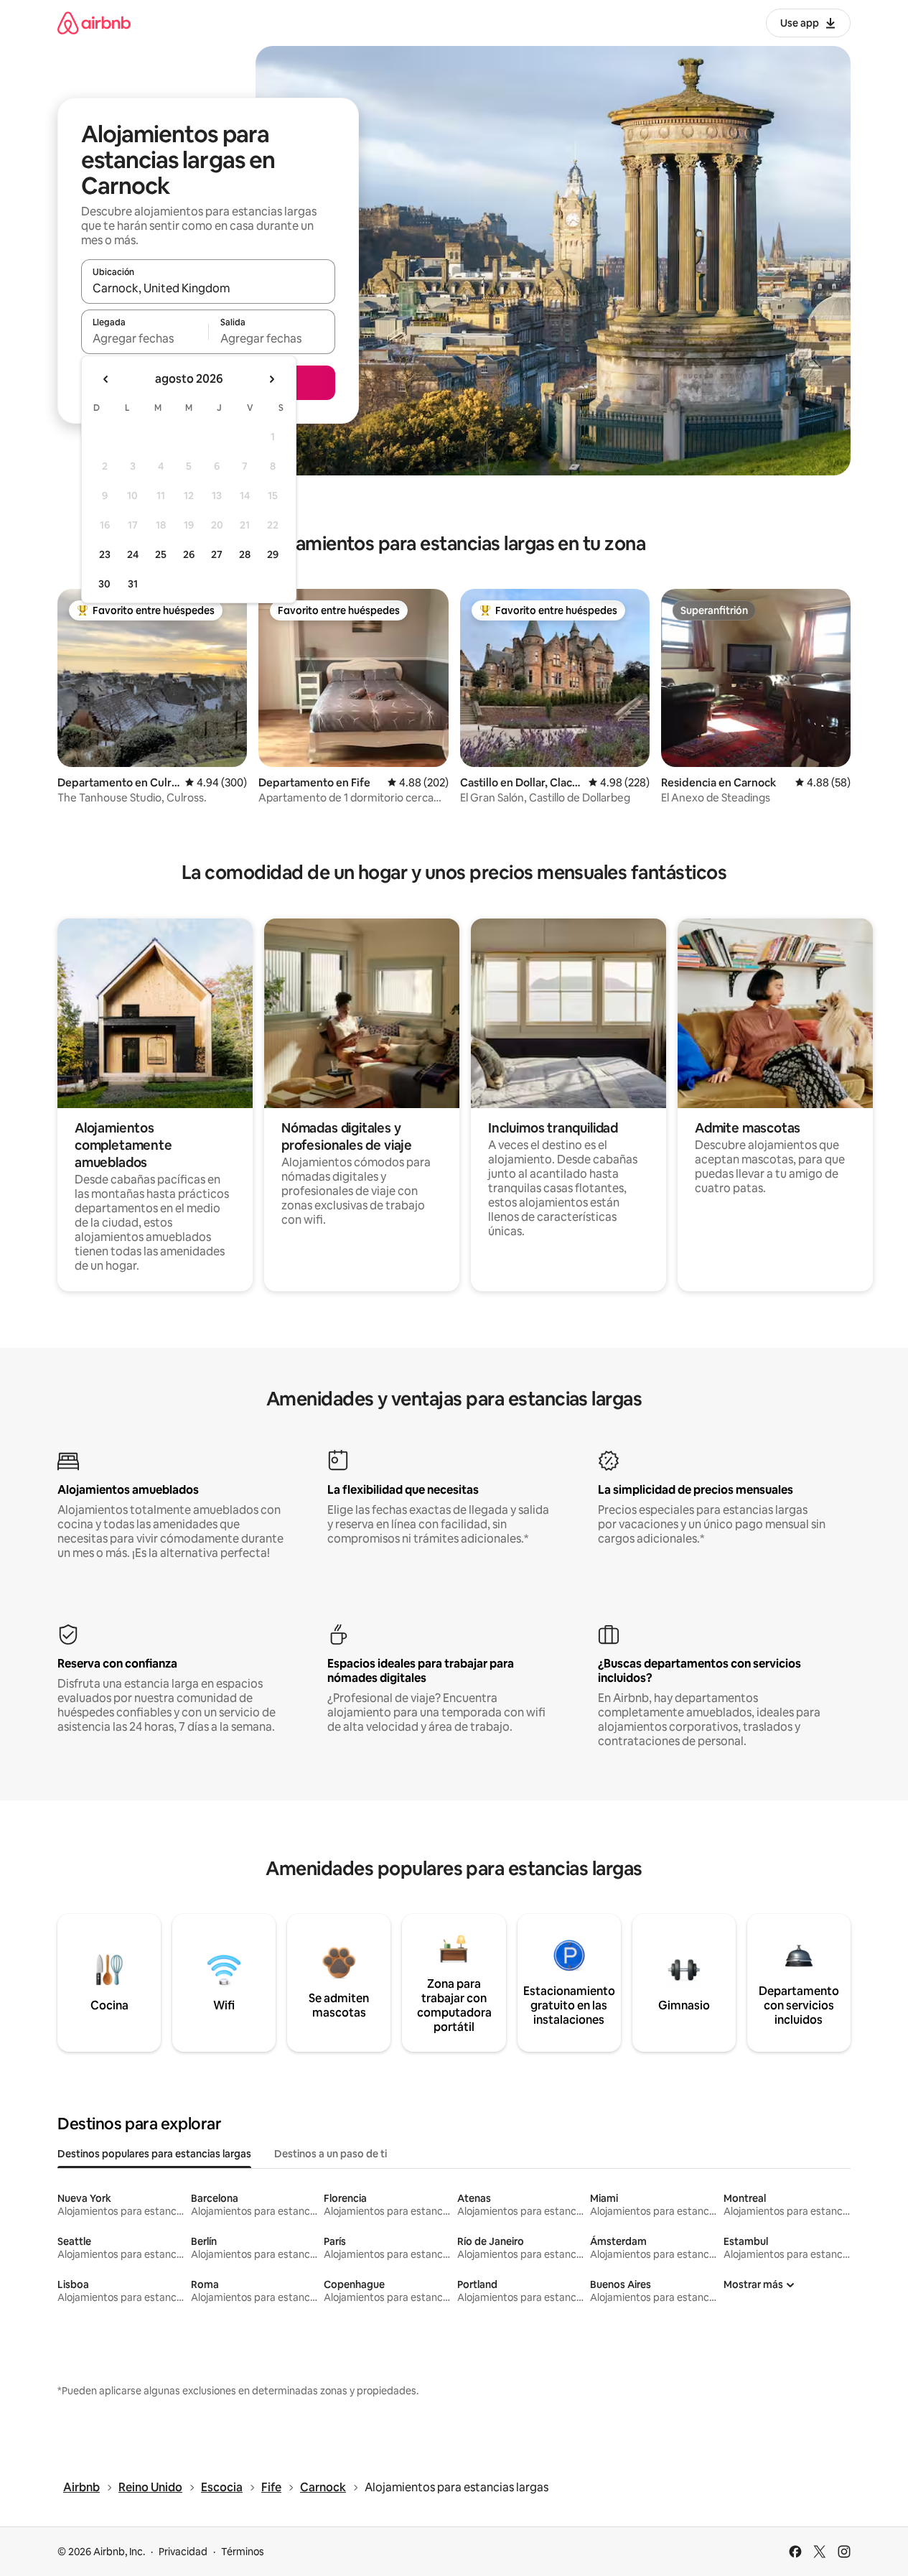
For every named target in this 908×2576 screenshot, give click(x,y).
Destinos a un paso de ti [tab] (330, 2153)
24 (133, 554)
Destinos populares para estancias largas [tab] (154, 2153)
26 (189, 554)
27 (217, 554)
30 (104, 583)
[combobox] (208, 288)
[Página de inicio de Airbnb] (94, 22)
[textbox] (145, 338)
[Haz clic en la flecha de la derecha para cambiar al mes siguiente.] (271, 379)
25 (161, 554)
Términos (242, 2551)
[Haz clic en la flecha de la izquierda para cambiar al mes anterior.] (106, 379)
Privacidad (183, 2551)
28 (245, 554)
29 (273, 554)
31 (133, 583)
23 (105, 554)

---------------

▸ **EXERCISE**
Using the data above, print every line exactly, omitting pictures.

▸ **SOLUTION TO THE EXERCISE**
For every named target in this 908×2576 screenshot, give click(x,y).
Destinos a un paso de ti [tab] (330, 2153)
24 (133, 554)
Destinos populares para estancias largas [tab] (154, 2153)
26 (189, 554)
27 (217, 554)
30 (104, 583)
[combobox] (208, 288)
[Página de inicio de Airbnb] (94, 22)
[textbox] (145, 338)
[Haz clic en la flecha de la derecha para cambiar al mes siguiente.] (271, 379)
25 (161, 554)
Términos (242, 2551)
[Haz clic en la flecha de la izquierda para cambiar al mes anterior.] (106, 379)
Privacidad (183, 2551)
28 (245, 554)
29 (273, 554)
31 (133, 583)
23 (105, 554)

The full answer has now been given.